- [TEXT SECTION]:

On April 2 at three a.m., a large force raided the refugee camp of
Tulkarem, blocked all the roads and paths with barbed wires and announced
on loudspeakers that all males aged 15 to 40 must go to a certain
compound at the center of the camp. At nine in the morning, the army
began to transport the gathered males to a nearby refugee camp. This
time it was only a staged scene, and the residents were allowed to
return after a few days. But the producers of this show made sure
that its significance would not escape the participants and the audience.
They took special care that evacuation be done with trucks - an exact
re-enactment of the 1948 trauma. As one of the residents described
his feelings when he got on the truck, "all the memories and
childhood stories of my father and grandfather about the Nakba
came back (Regular, Ha'aretz, March 4, 2003).
2. Many interpret this show as a "general rehearsal" for
the possibility of a future transfer. There is no doubt that the current
government is mentally prepared for transfer, but it is not certain
that the "international conditions" are ripe for executing
this in the way that was staged. The war against Iraq has become too
entangled for the U.S. to to risk opening another flashpoint.
3. But transfer need not involve just trucks. In the Israeli history
of "land redemption" there is also another model, more hidden
and sophisticated. In the framework of the "Judaization of the
Galilee" project, which began in the 1950s, the Palestinians
that remained in Israel were robbed of half their lands, isolated
in small enclaves, surrounded by Israeli settlements, and gradually
lost the bonds that held them together as a nation. Such an internal
transfer is occurring now in the occupied territories, and it has
been escalated during the war.
4. On March 24, the bulldozers moved onto the lands of the village
of Mas'ha, which is near the settlement of Elkana, and began to mark
there the new route of the separation wall, which will disconnect
the village from all of its lands, as well as thousands of dunams
belonging to Bidia and other villages in the area. Elkana is about
7 kilometers away from the green line, but the route of the fence
was changed on June 2002 so that it will include Elkana as well in
the Israeli side. Still, even in this plan, it is not necessary to
take these lands from the villages.

Element lookup rows:
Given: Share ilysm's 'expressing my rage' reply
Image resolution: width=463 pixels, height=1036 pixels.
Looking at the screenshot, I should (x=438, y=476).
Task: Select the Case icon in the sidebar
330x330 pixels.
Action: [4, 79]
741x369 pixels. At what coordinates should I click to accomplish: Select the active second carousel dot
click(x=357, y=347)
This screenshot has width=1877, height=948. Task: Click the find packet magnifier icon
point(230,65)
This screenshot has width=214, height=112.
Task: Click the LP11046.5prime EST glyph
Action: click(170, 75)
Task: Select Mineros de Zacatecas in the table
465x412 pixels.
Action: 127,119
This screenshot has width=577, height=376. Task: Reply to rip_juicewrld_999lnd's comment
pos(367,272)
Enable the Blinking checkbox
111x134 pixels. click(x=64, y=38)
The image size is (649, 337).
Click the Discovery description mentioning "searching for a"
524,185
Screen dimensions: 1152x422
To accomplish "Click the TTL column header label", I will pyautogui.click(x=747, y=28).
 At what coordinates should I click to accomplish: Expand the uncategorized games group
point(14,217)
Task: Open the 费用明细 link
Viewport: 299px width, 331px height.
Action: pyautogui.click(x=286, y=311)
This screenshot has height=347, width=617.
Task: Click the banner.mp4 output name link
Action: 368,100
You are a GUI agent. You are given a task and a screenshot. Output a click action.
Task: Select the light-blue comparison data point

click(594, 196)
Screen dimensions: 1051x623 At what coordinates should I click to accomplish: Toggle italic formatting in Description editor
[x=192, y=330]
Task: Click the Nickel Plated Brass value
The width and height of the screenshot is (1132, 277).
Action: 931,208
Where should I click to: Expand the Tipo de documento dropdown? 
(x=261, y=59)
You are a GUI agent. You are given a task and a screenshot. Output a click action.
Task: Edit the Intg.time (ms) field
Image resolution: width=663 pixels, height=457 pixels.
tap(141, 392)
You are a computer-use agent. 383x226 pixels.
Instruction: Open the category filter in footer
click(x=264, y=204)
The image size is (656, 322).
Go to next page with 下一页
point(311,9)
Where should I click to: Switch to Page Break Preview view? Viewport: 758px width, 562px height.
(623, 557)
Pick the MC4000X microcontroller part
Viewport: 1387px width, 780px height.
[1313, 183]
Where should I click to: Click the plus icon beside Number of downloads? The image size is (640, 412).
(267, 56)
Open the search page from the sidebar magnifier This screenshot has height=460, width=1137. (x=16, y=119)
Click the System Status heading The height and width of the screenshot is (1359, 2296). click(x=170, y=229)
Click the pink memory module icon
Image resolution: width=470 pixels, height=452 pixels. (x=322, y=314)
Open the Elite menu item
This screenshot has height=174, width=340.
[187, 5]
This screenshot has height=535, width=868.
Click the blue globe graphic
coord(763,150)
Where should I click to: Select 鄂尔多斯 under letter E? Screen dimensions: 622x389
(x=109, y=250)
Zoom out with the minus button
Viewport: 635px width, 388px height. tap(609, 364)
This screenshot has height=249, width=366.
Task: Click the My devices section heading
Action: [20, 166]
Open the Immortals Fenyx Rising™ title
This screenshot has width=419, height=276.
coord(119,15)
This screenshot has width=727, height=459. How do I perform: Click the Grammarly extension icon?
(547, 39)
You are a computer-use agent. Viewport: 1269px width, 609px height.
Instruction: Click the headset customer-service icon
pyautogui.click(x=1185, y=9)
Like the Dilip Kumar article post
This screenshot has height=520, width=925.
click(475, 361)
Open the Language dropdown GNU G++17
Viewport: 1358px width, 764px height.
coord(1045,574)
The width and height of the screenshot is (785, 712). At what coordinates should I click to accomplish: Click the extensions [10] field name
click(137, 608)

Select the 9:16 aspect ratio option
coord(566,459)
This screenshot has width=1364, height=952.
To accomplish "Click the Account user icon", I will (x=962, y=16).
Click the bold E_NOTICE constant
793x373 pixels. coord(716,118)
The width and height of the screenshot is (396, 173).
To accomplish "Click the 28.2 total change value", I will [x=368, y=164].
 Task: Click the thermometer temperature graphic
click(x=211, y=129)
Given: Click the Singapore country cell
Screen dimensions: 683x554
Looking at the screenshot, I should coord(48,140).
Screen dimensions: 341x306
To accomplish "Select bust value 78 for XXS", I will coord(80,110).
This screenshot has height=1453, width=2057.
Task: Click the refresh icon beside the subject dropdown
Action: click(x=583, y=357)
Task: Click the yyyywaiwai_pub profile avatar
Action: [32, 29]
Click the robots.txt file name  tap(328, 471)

- [CHALLENGE]: Please rewrite the stretch of the passage from "4. On March" through "from the villages.", with "separation wall" changed to "security barrier". Rely on the passage alone, not on the rows.

- [WRITTEN RESPONSE]:
4. On March 24, the bulldozers moved onto the lands of the village
of Mas'ha, which is near the settlement of Elkana, and began to mark
there the new route of the security barrier, which will disconnect
the village from all of its lands, as well as thousands of dunams
belonging to Bidia and other villages in the area. Elkana is about
7 kilometers away from the green line, but the route of the fence
was changed on June 2002 so that it will include Elkana as well in
the Israeli side. Still, even in this plan, it is not necessary to
take these lands from the villages.